Don’t get me wrong: the message is sacred. But methods are not. And the
moment we anoint our methods as sacred, we stop creating the future
and start repeating the past. We stop doing ministry out of imagination
and start doing ministry out of memory. And if we think that raising the
steeple or ringing the bells will get the job done; the church in America
will end up right where the Israelites found themselves in Judges 2:10:
After that generation died, another generation grew up who
did not acknowledge the Lord or remember the mighty things
he had done for Israel.

According to George Barna, 61% of twenty-somethings who grew
up going to church stop going to church at some point during their
twenties. They become dechurched. They still feel connected to God in
some form or fashion, but there is a disconnect with organized religion
and the institutional church. And for one reason or another, they are
checking out of the church at an alarming rate.
I love the church. I believe in the church.

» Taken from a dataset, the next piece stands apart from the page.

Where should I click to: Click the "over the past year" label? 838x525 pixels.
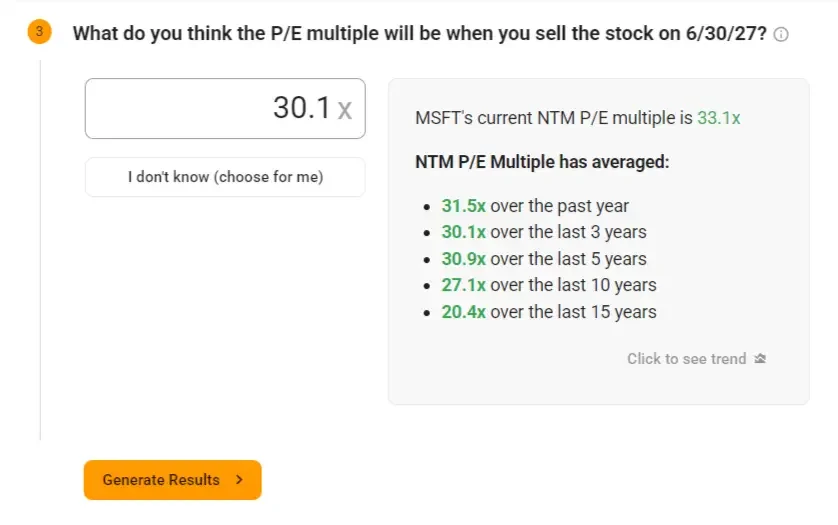click(560, 206)
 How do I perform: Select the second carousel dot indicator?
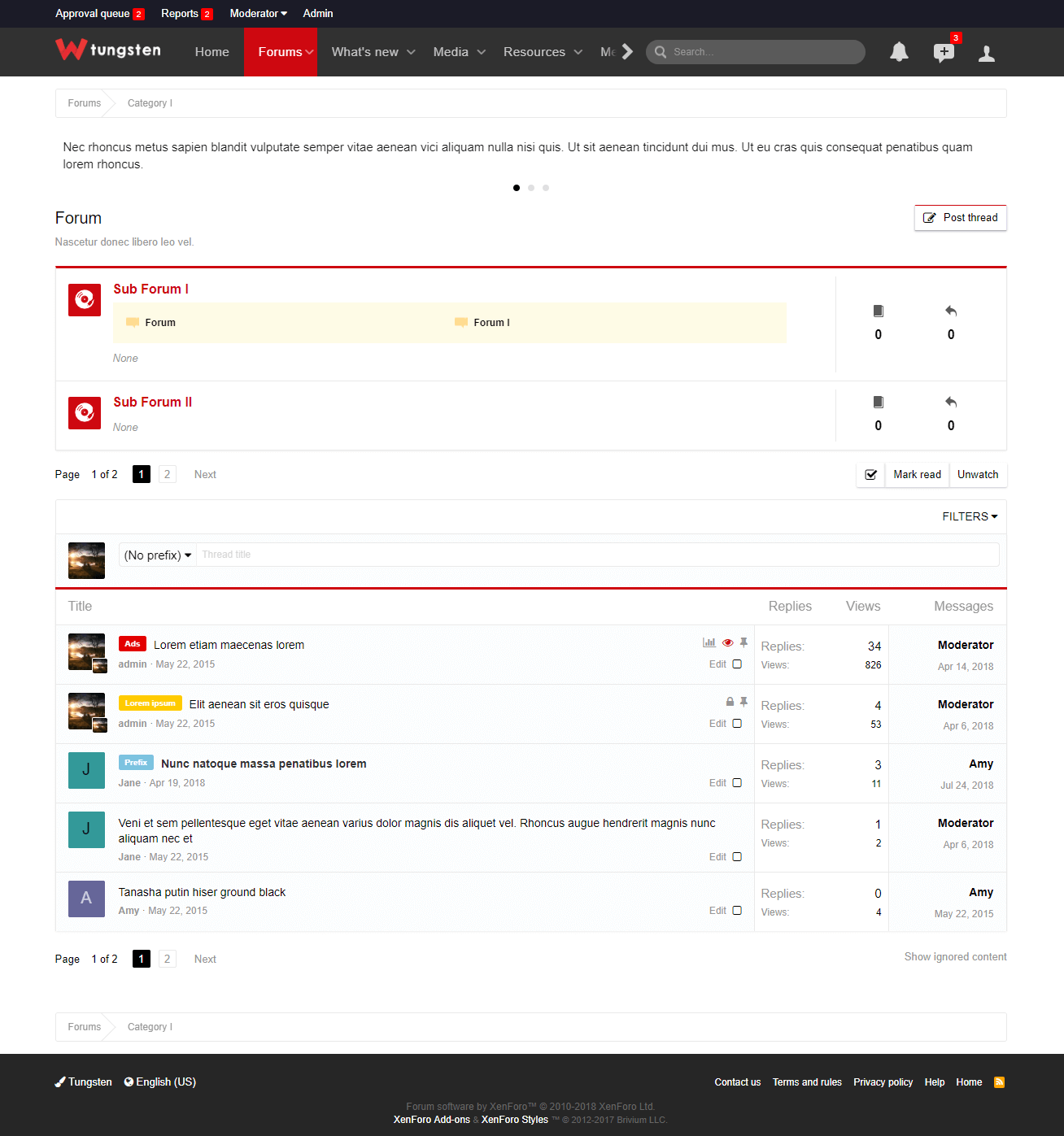[531, 188]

Some people hear statistics like the one just cited — 61% of twenty-
somethings that grew up in church leave the church — and they wonder
what’s wrong with this generation. I think that’s the wrong reaction. I
can’t help but wonder what’s wrong with the church.
In the words of Pogo: we have seen the enemy and he is us.


As long as the
church stays on the
periphery, our culture will
never experience an epiphany.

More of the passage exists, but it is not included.